What you will do
Output exactly, please, the lines of the records below from the one containing "Viewport: 2419px width, 1360px" through the final line.

Recorded data
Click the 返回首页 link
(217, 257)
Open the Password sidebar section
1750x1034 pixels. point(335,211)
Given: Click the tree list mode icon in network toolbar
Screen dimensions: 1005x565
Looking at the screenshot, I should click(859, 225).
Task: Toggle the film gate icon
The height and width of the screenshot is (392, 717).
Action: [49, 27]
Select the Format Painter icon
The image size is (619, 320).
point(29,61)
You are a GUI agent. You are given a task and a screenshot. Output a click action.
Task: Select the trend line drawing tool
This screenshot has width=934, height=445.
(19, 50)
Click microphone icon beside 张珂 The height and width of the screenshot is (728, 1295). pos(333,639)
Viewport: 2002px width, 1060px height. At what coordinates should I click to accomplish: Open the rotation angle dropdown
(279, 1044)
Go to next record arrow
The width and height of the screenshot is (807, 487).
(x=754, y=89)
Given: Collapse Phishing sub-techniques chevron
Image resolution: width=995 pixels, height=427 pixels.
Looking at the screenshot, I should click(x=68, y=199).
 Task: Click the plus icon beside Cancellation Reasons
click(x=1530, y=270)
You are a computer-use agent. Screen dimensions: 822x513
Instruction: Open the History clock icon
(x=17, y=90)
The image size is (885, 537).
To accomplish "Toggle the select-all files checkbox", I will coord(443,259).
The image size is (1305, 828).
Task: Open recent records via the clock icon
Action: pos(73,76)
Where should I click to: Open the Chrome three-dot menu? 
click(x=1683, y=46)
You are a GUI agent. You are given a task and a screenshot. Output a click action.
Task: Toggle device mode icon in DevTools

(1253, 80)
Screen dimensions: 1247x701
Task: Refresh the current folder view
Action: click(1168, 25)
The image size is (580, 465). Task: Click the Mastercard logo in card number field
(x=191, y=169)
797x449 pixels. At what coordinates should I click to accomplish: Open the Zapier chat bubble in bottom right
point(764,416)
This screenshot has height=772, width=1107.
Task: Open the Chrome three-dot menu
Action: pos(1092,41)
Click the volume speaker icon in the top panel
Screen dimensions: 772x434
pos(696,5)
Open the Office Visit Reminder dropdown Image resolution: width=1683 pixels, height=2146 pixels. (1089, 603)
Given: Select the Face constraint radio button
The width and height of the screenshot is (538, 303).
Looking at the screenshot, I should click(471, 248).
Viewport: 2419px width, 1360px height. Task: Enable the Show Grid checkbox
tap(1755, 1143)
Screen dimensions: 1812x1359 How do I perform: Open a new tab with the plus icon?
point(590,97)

Reply to the exercise
Viewport: 2419px width, 1360px height. Task: Enable the Show Grid checkbox
tap(1755, 1143)
Screen dimensions: 1812x1359 How do I perform: Open a new tab with the plus icon?
point(590,97)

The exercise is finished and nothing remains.